A “segment” of an SOP can be a single question or task that is set by an interviewer in a clinical assessment. In some cases, a segment in an SOP could also be a group of questions related to a single clinical topic.

Taking the specific example of the method 200, the SOP 202 for administering a clinical assessment can include several distinct segments aimed at assessing different aspects of the patient's condition. Each segment can include several interviewer questions or tasks, or may be limited to a single question or task. A clinician may be able to provide an overall rating for each segment, as well as individual ratings for each question or task in the segment. Following this approach, the method 200 can be performed repeatedly to produce a transcript over several iterations. In each iteration, a part of the transcript 212 corresponding to a specific segment is output by the generative ML model 208, based on inputs comprising a corresponding segment of the SOP 202 and a corresponding segment of the input audio speech data 210. This can produce a more or equally accurate transcript compared to performing the method 200 in a single iteration, while ensuring the inputs to the generative ML model 208 can fit within a maximum context data limit. It would be appreciated that the methods 300-600 can be performed iteratively using pre-segmented input data in the same way. The method 700 may not require pre-processing in this manner, since it already functions iteratively in a streaming loop.

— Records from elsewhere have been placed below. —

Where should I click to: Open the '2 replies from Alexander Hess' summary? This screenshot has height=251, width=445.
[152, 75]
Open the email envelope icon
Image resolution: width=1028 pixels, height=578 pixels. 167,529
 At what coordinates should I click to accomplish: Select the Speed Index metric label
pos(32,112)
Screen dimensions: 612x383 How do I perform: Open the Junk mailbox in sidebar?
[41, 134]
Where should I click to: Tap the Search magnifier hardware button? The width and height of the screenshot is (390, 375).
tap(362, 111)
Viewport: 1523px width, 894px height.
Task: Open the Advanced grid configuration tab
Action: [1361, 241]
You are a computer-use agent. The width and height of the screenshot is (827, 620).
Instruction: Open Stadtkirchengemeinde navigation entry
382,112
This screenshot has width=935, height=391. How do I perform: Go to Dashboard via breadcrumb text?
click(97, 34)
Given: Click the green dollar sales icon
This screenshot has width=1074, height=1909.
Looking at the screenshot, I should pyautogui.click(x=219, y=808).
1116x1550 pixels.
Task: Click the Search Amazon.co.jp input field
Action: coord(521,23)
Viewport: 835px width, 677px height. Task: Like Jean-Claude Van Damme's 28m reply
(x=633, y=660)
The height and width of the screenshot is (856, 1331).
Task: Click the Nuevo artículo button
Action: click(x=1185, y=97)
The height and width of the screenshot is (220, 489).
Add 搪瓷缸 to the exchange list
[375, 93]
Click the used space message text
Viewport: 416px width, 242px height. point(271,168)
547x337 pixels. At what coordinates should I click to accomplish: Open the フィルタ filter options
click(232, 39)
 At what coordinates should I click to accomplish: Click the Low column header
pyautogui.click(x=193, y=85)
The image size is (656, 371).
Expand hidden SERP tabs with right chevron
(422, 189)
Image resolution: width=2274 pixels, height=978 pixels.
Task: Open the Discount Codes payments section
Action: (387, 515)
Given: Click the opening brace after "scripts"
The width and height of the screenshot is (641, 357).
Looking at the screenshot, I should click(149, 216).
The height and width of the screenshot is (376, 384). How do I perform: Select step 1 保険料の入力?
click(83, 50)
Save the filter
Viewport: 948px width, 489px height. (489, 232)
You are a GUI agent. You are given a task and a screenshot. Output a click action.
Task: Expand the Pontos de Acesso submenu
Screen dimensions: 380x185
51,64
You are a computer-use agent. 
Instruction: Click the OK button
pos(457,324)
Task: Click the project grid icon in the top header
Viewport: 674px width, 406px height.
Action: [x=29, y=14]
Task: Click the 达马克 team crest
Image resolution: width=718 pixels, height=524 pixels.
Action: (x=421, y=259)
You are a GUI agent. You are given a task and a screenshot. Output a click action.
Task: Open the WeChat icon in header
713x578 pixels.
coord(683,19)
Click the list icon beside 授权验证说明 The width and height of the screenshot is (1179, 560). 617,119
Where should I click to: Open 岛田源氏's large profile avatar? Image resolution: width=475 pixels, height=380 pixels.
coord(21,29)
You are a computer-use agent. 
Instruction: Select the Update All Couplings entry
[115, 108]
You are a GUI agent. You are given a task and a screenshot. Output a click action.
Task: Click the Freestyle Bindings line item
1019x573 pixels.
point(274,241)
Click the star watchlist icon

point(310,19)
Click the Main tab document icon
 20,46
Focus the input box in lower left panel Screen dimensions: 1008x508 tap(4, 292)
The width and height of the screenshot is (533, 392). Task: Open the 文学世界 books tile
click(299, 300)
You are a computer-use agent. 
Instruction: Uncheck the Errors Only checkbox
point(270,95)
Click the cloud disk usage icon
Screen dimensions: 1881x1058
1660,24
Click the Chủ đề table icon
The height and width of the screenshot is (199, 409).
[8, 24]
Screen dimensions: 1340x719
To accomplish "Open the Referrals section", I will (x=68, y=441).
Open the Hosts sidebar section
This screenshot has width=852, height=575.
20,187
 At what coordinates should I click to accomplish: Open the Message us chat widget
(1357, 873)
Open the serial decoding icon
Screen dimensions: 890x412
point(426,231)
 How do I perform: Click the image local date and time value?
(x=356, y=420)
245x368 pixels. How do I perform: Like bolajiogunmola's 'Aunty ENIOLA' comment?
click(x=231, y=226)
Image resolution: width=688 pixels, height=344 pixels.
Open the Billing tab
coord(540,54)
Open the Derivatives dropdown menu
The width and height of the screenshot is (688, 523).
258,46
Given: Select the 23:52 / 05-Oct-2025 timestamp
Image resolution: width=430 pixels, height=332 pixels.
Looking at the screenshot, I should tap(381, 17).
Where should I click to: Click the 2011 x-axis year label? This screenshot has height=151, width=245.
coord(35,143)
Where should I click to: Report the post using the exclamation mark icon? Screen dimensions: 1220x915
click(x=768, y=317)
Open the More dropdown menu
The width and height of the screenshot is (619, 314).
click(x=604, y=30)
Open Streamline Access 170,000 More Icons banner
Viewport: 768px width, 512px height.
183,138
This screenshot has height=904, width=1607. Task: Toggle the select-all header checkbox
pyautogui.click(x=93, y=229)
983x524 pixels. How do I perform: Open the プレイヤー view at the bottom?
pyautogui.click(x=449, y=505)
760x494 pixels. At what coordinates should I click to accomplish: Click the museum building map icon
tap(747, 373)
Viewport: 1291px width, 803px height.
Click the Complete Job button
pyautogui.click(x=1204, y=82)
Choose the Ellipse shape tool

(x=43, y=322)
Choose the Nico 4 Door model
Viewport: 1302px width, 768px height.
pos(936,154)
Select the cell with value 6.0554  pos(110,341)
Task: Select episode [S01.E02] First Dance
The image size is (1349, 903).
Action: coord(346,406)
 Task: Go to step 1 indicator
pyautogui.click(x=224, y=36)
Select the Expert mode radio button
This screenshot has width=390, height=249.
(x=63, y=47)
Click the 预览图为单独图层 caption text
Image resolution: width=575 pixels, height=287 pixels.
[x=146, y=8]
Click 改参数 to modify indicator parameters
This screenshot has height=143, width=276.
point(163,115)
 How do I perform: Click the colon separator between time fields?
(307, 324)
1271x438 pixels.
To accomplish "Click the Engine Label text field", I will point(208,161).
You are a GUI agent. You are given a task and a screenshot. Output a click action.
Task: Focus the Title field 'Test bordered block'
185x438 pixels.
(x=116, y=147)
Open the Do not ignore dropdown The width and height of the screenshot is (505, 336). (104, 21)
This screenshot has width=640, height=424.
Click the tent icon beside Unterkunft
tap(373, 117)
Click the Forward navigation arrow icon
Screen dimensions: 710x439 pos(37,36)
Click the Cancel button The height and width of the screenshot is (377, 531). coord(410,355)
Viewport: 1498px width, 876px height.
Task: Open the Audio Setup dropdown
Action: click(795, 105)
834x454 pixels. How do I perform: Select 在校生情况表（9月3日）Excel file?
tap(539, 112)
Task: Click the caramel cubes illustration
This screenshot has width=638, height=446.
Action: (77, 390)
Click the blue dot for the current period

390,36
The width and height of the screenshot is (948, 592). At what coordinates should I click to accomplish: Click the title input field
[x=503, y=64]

Manually separating input data into segments corresponding to SOP segments is time consuming. Therefore, a computer-implemented method is needed for performing this process. One challenge with performing this pre-segmentation in an automated manner is that clinical interviews in practice tend to progress through a corresponding SOP non-linearly. This makes it difficult to partition any data recorded during the interview neatly into portions that match the SOP. A further complication is that irrelevant dialogue (“chit chat”) can occur during or between tasks. The method 800 below seeks to address these issues.

FIG. 8 shows a method 800 for splitting data from a clinical assessment into segments following the structure of a template (e.g., SOP) for administering the clinical assessment according to an embodiment of the invention.

The method 800 can be used as a pre-processing step for SOPs and data recordings from a clinical assessment that are to be used as inputs to a machine learning model in any of the methods described previously. The method 800 can be performed by the segmentation module 122 or by another module of the computer 10 specifically adapted for pre-processing assessment data.

In step S802, SOP segments 802 are optionally provided as an input to an SOP segment representation algorithm 804.

SOP segments 802 are parts of an SOP corresponding to different questions or sections of a clinical assessment. The SOP segments 802 are segments of an SOP for administering a clinical assessment in this example, but could be for other purposes in other examples, such as for rating or reviewing a clinical assessment, as described previously. The SOP segments 802 can be comprised of natural language text and/or may be in a structured format, such as JSON, XML, Markdown, HTML, TypeScript, etc, as described previously. The SOP segments 802 could be manually partitioned from an SOP into different segments. More preferably, an SOP in a structured format could include an index for each section or question. Each interviewer question and any sample patient responses are each grouped by a particular index. This would enable straightforward and automatic splitting of an SOP into several structured format objects to form SOP segments.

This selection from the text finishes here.